Tuesday 10 February 2009

Bulk file renames

I was always using shell scripts to do mass file renamings. But now there are definitely simplier tools exist. One of them came to my knowledge recently is rename. It is standard tool and does the most simple and common task—replace one substring with another in filenames.

Second useful tool is convmv. It not only allows to convert filenames between different encodings, but also to convert between upper and lower case.

Also mmv deserves mention. It could do replacement basing on pattern.

Monday 9 February 2009

RPM verify and restore capabilities

Good that RPM could verify files (-V option) and restore permissions and owner modes (--setperms and --setugids keys). More here: How to reset the permissions of the installed rpm packages with --setperms option. It allow me to repair part of root filesystem with accidentally changed owner.

Saturday 7 February 2009

Typographic layout

Finally, typographic layout has been included into xkeyboard-config release 1.5 that is available in rawhide now. It enables access to symbols like «, », ©, ≠, —, … from keyboard which is very convenient for typing web texts.

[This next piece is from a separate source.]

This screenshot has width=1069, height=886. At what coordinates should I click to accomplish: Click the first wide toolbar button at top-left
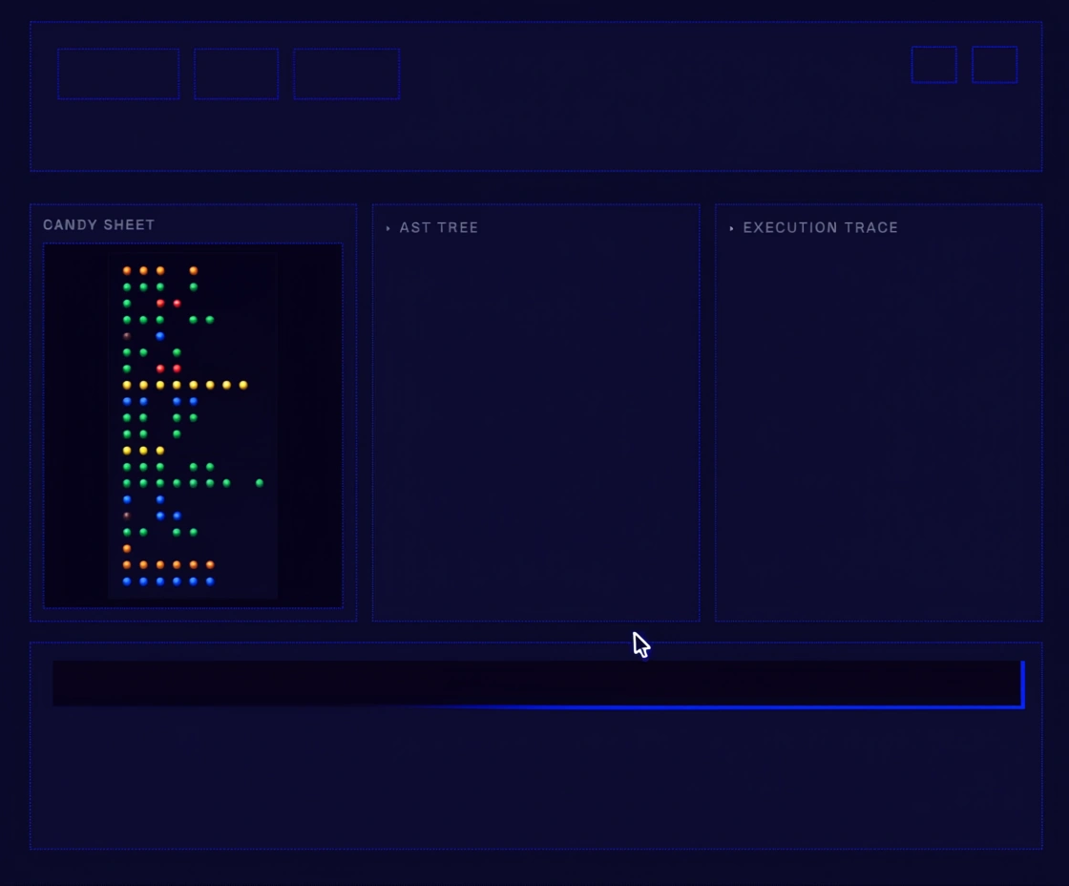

Unfortunately, something makes it non-working when selecting from gnome keyboard config dialog. So, I had to add typo typo:2 to xkb_symbols from setxkbmap -print output and put call of setxkbmap in autostartup programs. Resulting command line is:
$ setxkbmap -symbols 'pc+us+ru(typewriter):2+inet(evdev)+group(shifts_toggle)+level3(ralt_switch)+typo+typo:2'

Yay! I have typographic symbols in both English and Russian layouts switched with AltGr.

Friday 6 February 2009

Interpretation of old paintings

Pierre Carrière-Belleuse. La place Pigalle in Paris. 1880.

I’m not frequent visitor of museums, but was recently here in Gallery of Impressionists. And it is interesting how old paintings could be interpreted.

For example, this picture. It clearly looks for me as picture from some pseudo-3D isometric computer game. Really, it has broken perspective close to isometric; it has level of detail—only near people have detail faces; it has sprite-alike layout—carriages and people are moving mainly parallel street edges.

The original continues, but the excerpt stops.